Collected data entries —
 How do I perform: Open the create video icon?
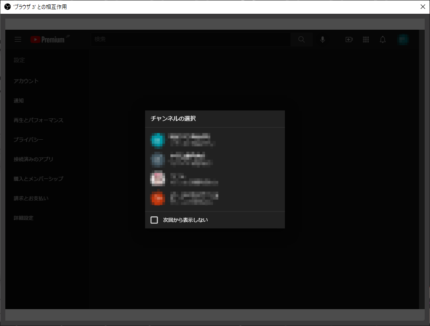pyautogui.click(x=349, y=39)
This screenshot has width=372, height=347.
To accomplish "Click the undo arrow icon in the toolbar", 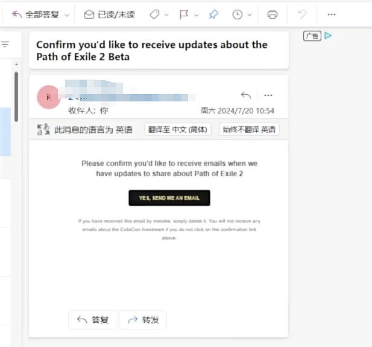I will click(x=302, y=14).
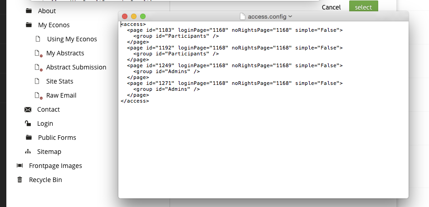Click the Cancel link
This screenshot has width=429, height=207.
[x=331, y=7]
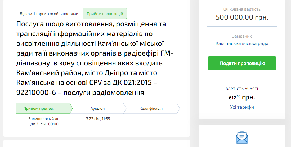The image size is (291, 147).
Task: Click the 'Замовник' label
Action: pyautogui.click(x=242, y=36)
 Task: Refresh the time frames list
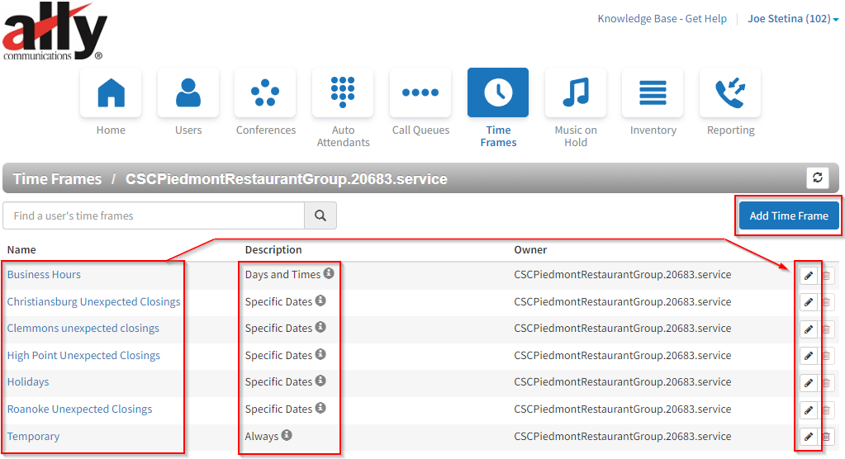point(818,177)
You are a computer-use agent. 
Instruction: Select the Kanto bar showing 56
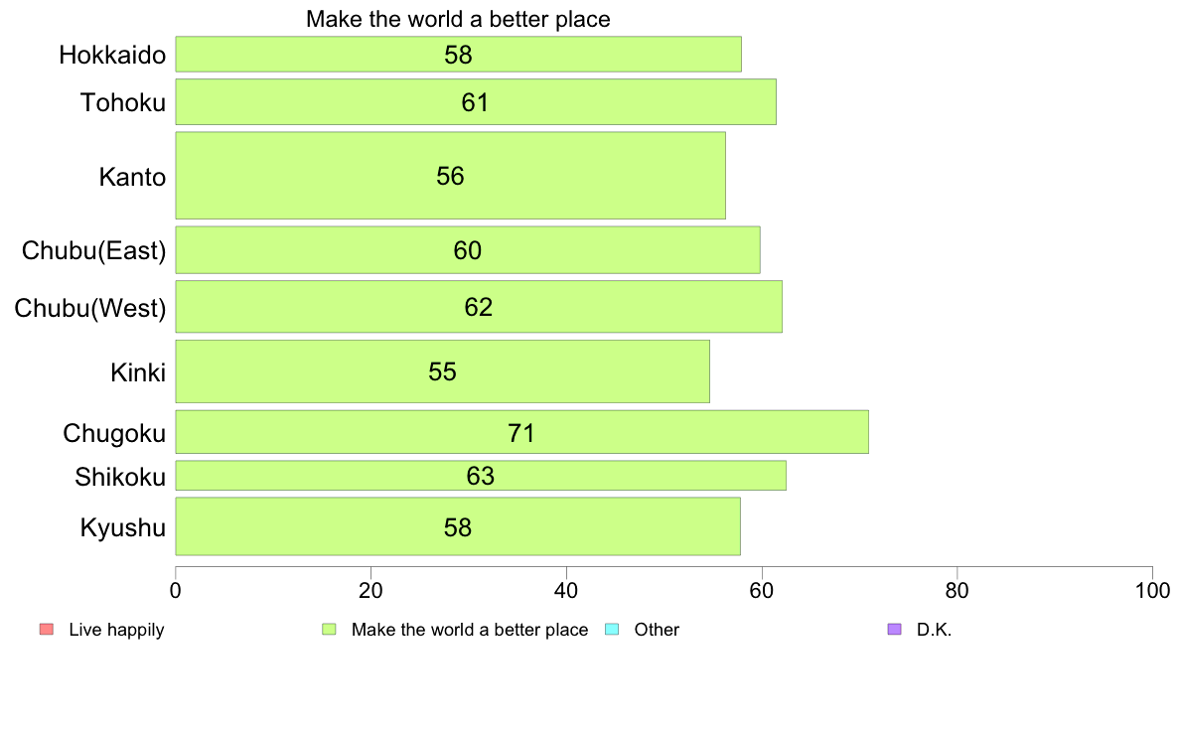click(450, 176)
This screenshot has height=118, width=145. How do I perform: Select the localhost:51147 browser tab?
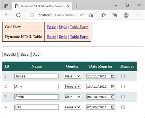[42, 6]

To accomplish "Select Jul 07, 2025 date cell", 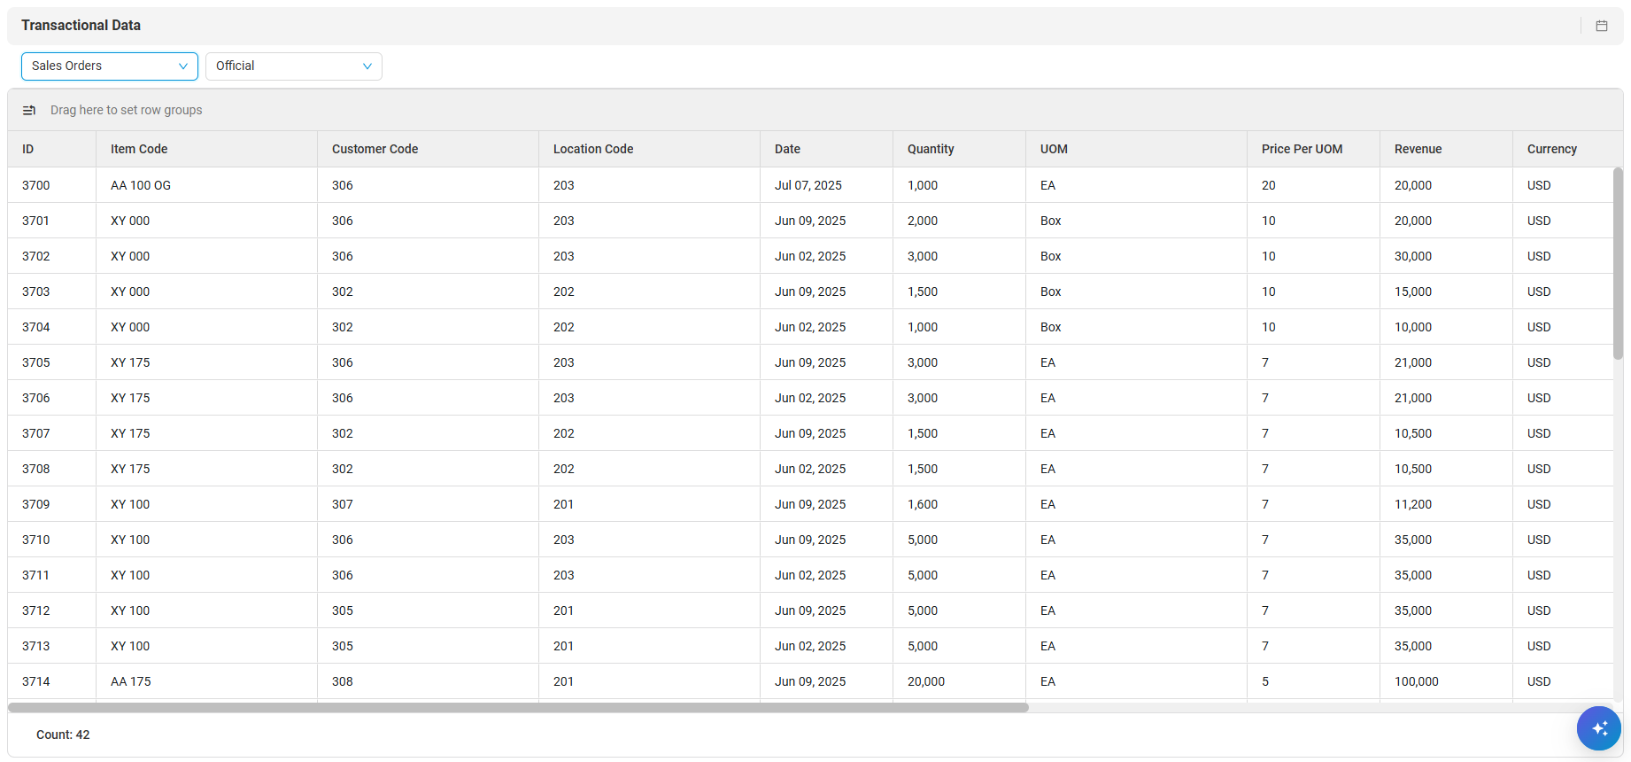I will click(x=827, y=185).

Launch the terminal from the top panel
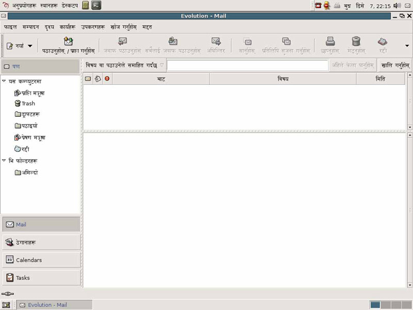(96, 5)
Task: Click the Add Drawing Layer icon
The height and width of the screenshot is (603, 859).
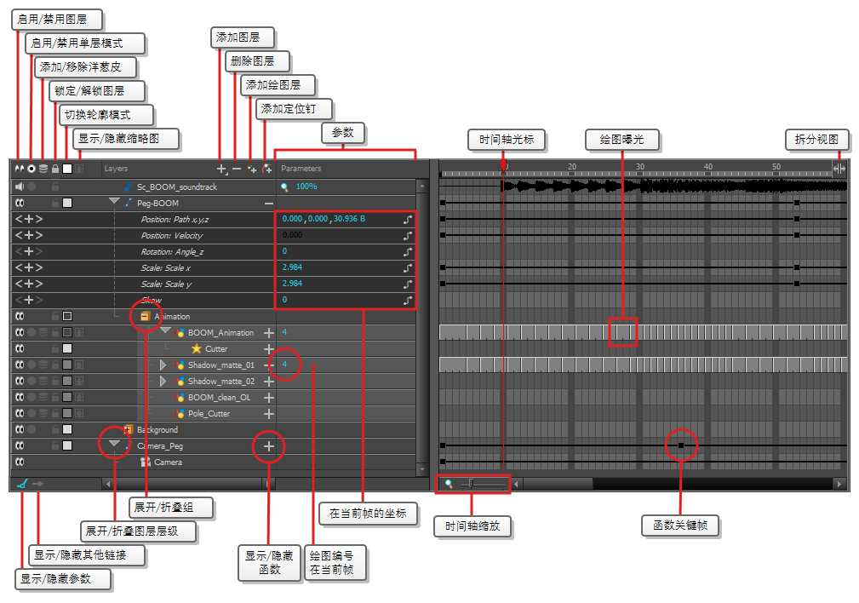Action: 252,169

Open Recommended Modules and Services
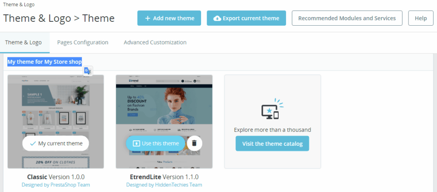point(347,18)
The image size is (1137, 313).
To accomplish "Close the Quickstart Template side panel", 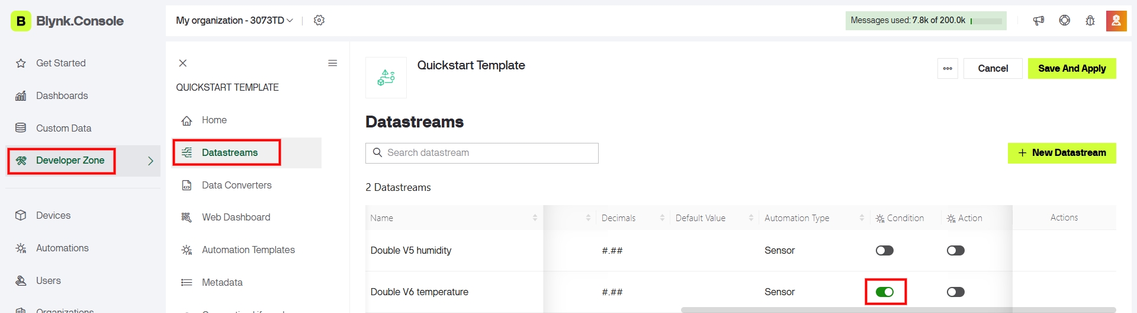I will [x=183, y=63].
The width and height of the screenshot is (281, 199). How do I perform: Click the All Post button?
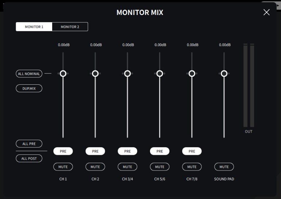pyautogui.click(x=29, y=158)
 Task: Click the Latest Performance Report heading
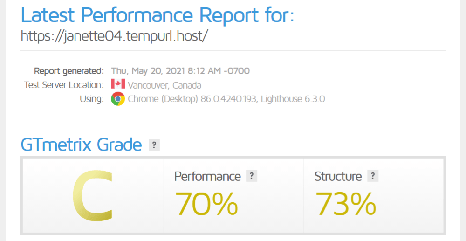[158, 15]
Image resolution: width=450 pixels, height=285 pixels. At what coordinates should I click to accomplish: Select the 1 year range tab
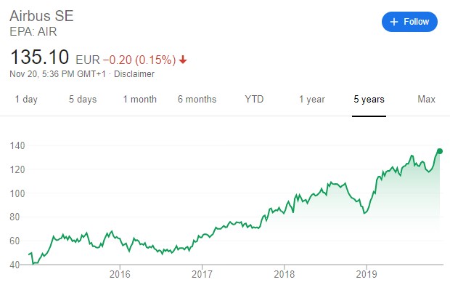point(312,99)
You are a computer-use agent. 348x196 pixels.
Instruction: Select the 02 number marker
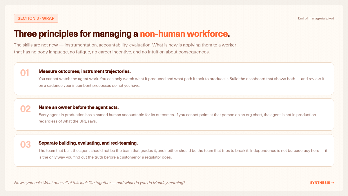click(x=26, y=109)
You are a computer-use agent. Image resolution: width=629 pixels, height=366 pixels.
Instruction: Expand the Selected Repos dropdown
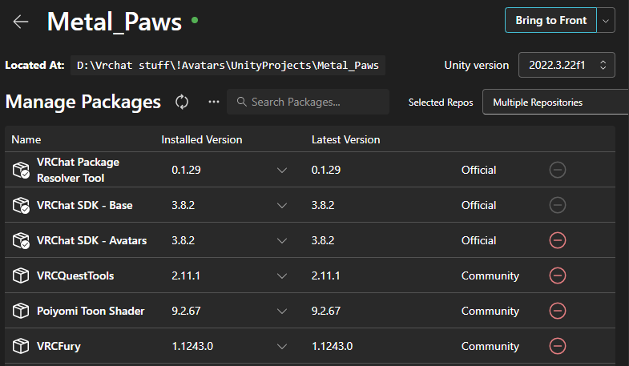[554, 103]
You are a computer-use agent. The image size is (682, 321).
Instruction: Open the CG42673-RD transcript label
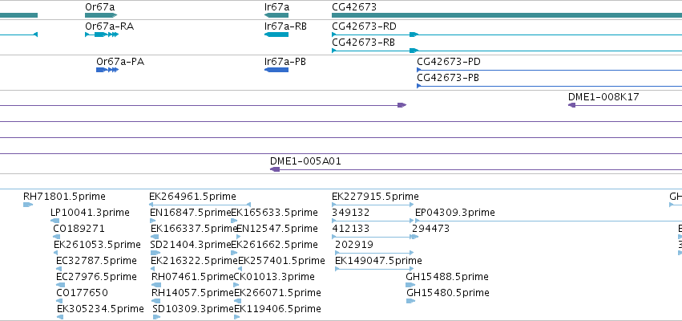click(363, 26)
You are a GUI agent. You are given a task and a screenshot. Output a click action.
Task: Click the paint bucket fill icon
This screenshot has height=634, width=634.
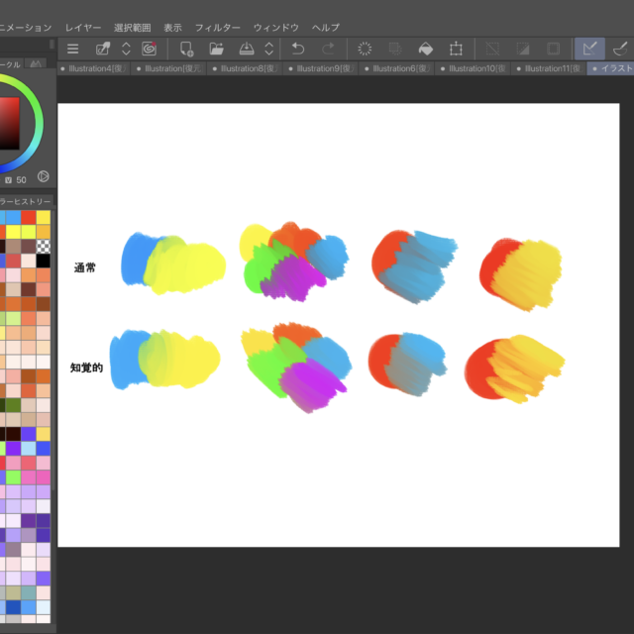[425, 49]
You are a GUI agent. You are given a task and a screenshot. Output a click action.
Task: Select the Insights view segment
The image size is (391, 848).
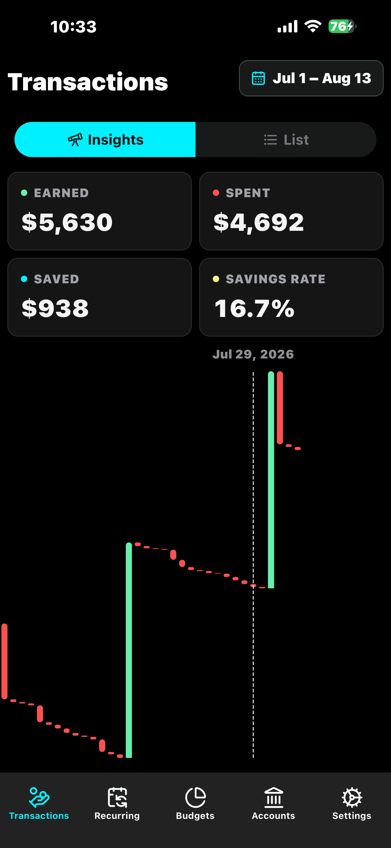click(105, 140)
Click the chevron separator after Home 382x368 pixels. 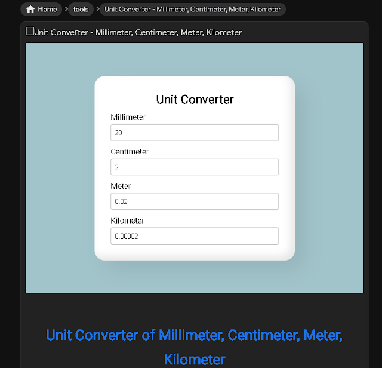[66, 9]
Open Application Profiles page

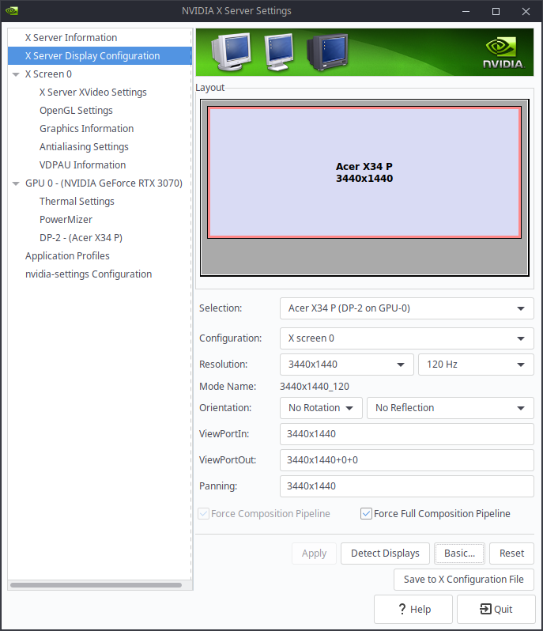point(67,256)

REQUIRED ACTION — Repeat, without pictures, exactly the lines of the data above from the one containing "The width and" through the one containing "You are a computer-use agent. 348x196 pixels.", including both and adding nothing.

TASK ANSWER —
The width and height of the screenshot is (281, 199). How do I perform: Click the All Post button?
pyautogui.click(x=29, y=158)
 Task: Click the Latest Performance Report heading
[158, 15]
Image resolution: width=450 pixels, height=285 pixels. At what coordinates should I click to accomplish: Select the 1 year range tab
point(312,99)
You are a computer-use agent. 348x196 pixels.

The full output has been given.